For someone who seldom makes resolutions for the New Year, I certainly have goals. Those are not entirely for this year. My elusive goals are not visible to any one even if I achieve those. I wish to grow in many dimensions and material aspect does not even enter into my plans. I strive to be a better person in all ways each day. I have this inner urge to learn. What I do not know, I diligently teach myself. I am grateful to my genetic make up that I got good genes as I have the aptitude to do anything if I put my mind to it. For me the newness does not happen in a new year. It happens each day of my life. I try not to reflect on the negatives. I cannot be vibrant at all times, but I need not be pensive either.
Getting into the specifics, writing is one important aspect. Those days I cannot write, I make myself write. I set myself small goals and try to touch those. Reading too is very important for me. I plan to read lot more than what I did last year.

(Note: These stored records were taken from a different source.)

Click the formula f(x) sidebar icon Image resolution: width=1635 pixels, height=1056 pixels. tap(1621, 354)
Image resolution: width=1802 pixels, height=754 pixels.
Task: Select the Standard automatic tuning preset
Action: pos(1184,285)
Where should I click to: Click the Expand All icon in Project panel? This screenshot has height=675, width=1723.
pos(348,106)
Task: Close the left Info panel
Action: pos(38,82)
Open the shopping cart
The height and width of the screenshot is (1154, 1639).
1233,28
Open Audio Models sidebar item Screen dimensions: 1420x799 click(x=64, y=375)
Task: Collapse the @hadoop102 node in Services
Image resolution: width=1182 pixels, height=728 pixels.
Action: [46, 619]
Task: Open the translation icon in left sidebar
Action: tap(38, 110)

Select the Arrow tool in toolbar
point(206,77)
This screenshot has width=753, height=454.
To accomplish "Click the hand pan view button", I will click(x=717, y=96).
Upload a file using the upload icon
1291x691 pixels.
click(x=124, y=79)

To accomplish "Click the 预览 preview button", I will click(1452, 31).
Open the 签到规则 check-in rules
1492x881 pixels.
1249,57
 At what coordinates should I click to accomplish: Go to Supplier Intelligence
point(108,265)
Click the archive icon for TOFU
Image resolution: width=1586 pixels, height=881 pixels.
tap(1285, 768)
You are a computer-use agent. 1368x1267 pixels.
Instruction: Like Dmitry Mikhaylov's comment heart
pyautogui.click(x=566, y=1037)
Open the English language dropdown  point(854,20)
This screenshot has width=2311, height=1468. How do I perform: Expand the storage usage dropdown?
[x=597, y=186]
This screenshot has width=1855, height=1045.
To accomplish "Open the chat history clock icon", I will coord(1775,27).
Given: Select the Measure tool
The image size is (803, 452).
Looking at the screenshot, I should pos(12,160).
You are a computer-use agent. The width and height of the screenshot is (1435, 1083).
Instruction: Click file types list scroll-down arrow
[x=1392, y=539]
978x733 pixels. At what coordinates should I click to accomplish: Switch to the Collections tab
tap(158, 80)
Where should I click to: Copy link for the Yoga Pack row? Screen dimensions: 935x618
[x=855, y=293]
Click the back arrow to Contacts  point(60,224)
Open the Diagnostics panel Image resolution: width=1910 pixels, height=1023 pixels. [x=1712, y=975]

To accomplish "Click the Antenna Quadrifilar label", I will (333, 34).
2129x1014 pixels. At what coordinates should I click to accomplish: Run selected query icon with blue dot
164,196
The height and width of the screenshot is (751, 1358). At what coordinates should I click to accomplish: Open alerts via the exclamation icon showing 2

Then there are some areas in my personal front that I need to redress and change. More important, I need to discipline my mind to accomplish all that I seek. I need to curb on my impulsiveness, which has landed me into trouble in many ways. I have won over my surge of anger to some extent. I will go on doing whatever I can for abused children. Maybe more than what I have been doing.
Each day is new, each experience is new. Hence, our perception has to be to according to what is going on each moment. Renewing ourselves is what we are doing at any given moment of time.